Pemilukada saat ini penuh misteri. Di satu sisi , rakyat kian apatis dan tidak peduli sehingga tingkat partisipasi masyarakat dalam pemilukada cenderung turun. Apatisme masyarakat ini justru dimanfaatkan oleh orang-orang tertentu meraih jabatan dan kekayaan. Mereka adalah orang-orang yang ingin melanggengkan kekayaan dan kekuasaan agar tetap jatuh kepada garis keluarganya. Ini merupakan problem teknik pemilukada  selain, problem transparansi pembentukan penyelenggara pemilu, persoalan DPT, money politik, pilkada ulang dan juga pendanaan dalam pemilu kada. Persaingan antara aristokrat (kerabat penguasa) dalam melestarikan posisi dan kedudukan keluarga besar dari tergusurnya dinasti  politik keluarga incumbent.
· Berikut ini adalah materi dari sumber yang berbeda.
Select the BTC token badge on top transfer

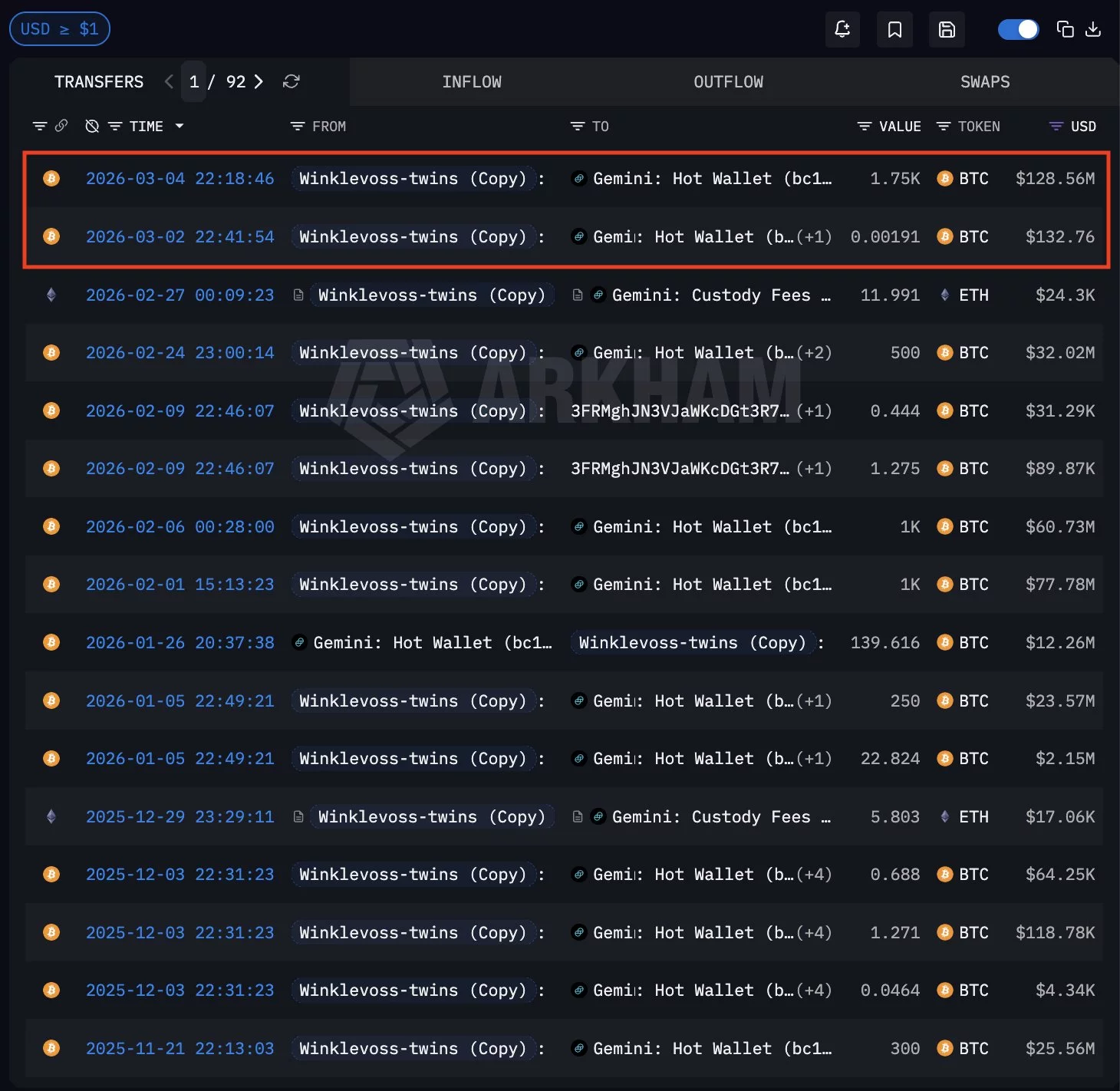tap(962, 178)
Regenerasi kepemimpinan politik lokal yang berbasis pada kekerabatan ini lambat tapi pasti akan menggeser isu demokrasi ke aristokrasi. Wacana politik akan kian elitis karena tak ada lagi kompetisi yang seimbang dan fair antara calon orang biasa dan ” orang luar biasa”. Calon yang mempunyai hubungan keluarga dengan incumbent pasti akan lebih diuntungkan ketimbang calon lain.

Menurut Eisenstadt dan Roniger (1984) dalam bukunya Patrons, Clients and Friends: Interpersonal Relations and the structure of trust in Society, ada empat alasan utama mengapa politik kekerabatan lebih disukai elite-elite politik di suatu negara.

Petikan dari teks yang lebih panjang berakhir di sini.